Section: Health
A judge orders chemotherapy after a boy says no
Around the time of his 13th birthday last Oct. 1, Tyrell Dueck slipped while getting out of a shower. The next day, with his fight knee sore and swollen, his parents took the boy to a doctor. Medical examinations led to an unrelated but shocking discovery: a potentially lethal cancer in the boy's thighbone. It also set in train a jarring collision between medical science and Tyrell's Christian fundamentalist parents. Doctors say that Tyrell's only hope of survival lies in chemotherapy--and possible amputation of his leg. But according to testimony in a Saskatoon court last week, Tyrell and his parents--described by a psychiatrist as holders of "right-wing, fundamentalist, faith-healing" views--want him to go to a clinic in Tijuana, Mexico, for treatment built around large doses of vitamins and a special diet. After a three-day hearing last week, Justice Allisen Rothery ordered the boy to continue conventional medical treatment. Tyrell's father, Timothy, she declared, had persuad ed his son to place "his hopes for recovery on a cure that does not exist. This is simply cruel."
That did not settle the issue. Taken to a Saskatoon hospital by his grandparents following the judge's ruling, Tyrell submitted to a blood test, then walked out, telling reporters: "I'm still refusing treatment--I'm just not going to do it." Later that evening, after government officials ordered the Duecks' lawyer to get the boy back to hospital, his parents readmitted him. However, at week's end all parties declined comment on whether Tyrell was receiving treatment. Meanwhile, the Duecks launched an appeal against Rothery's judgment, a move that automatically suspended her verdict. The provincial court of appeal was expected to hear the case this week.

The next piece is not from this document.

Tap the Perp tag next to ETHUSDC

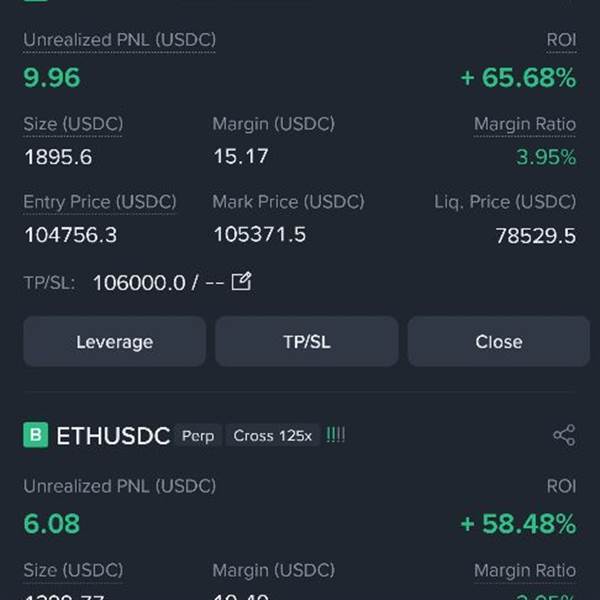(x=197, y=435)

The dispute over medical treatment for the Grade 8 student raised troubling ethical questions over how far the state can go in protecting children against the wishes of their parents--and the child's own beliefs. It began almost as soon as doctors diagnosed him in November with osteogenic sarcoma, the same cancer that killed Terry Fox, the gutsy Marathon of Hope runner who died in 1981 at age 22. Confronted by the Dueck family's opposition to conventional medical techniques, Saskatchewan's social services department won a court order permitting the boy to live at home, but giving the department authority over health-care decisions. That allowed physicians to begin chemotherapy--until March 1, when Tyrell himself refused further treatment. The case went to court again, this time to decide whether Tyrell was competent to make his own medical decisions.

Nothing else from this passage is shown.